No, the current Serbian government isn’t serious about recovering the occupied province. Tadic told the BBC as much this week: "This isn’t about reintegrating Kosovo within Serbia." No, it’s about establishing his credentials – to the Empire as a peaceful and obedient vassal, and to his people as a patriot.

No matter how Tadic spins it, however, his actions speak louder than words. Were his regime truly concerned about the integrity of Serbia, it wouldn’t have gone and resurrected the Communist-era abomination that was the "Autonomous Province of Vojvodina," in effect a separate state within Serbia, earlier this week.

A Hidden Challenge

Between its own waffling, Imperial intransigence, and Belgrade’s insincere defense of Serbia’s rights, it is entirely possible the ICJ will end up finding some sort of pretense on which Washington’s pet project will be deemed acceptable. Then again, the ICJ could surprise, just as it did in 2007.

Either way, a decision favoring Serbia will fail to sway Washington. There was never any legal backing for either the 1999 war, the subsequent occupation, or the 2008 declaration of "independence" – but the Empire went ahead and did it anyway. The 2003 Iraq war was blatant aggression if ever there was such, and the world basically shrugged it off. Washington and its allies have known full well and all along that their adventures in Kosovo and Iraq were illegal. They simply didn’t care.

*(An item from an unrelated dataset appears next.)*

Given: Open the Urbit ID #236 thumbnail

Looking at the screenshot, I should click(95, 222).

They do care, however, about legitimacy and credibility – to the point where they set up an "Independent International Commission" to whitewash the war in 2000 as "illegal but legitimate."

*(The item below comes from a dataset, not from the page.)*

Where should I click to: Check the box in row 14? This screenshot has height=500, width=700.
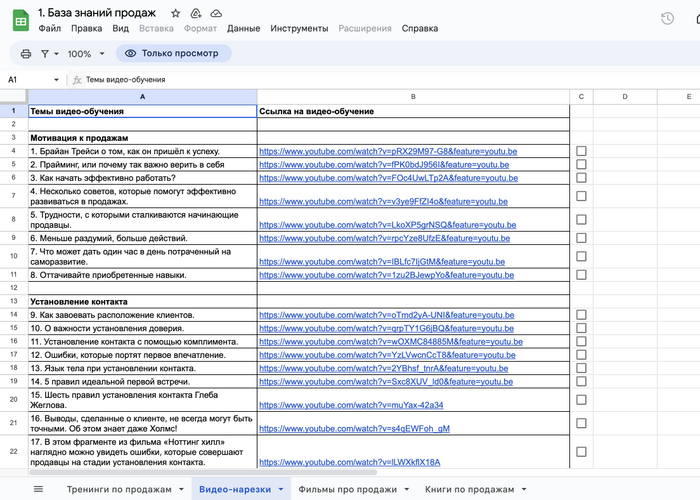click(581, 314)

This is where the current case before the World Court holds a hidden danger for the Empire. It is one thing to flout the law with impunity. It is quite another to call such of behavior legal. As the case proceeds and 29 countries present their arguments – including China, for the very first time – it will be difficult for the rest of the world not to see that the self-appointed "world policeman" doesn’t actually care about the law, only power. And at that point, the Empire’s vaunted "credibility" will be damaged beyond repair.

Author: Nebojsa Malic

Nebojsa Malic left his home in Bosnia after the Dayton Accords and currently resides in the United States. During the Bosnian War he had exposure to diplomatic and media affairs in Sarajevo. As a historian who specializes in international relations and the Balkans, Malic has written numerous essays on the Kosovo War, Bosnia, and Serbian politics. His exclusive column for Antiwar.com debuted in November 2000.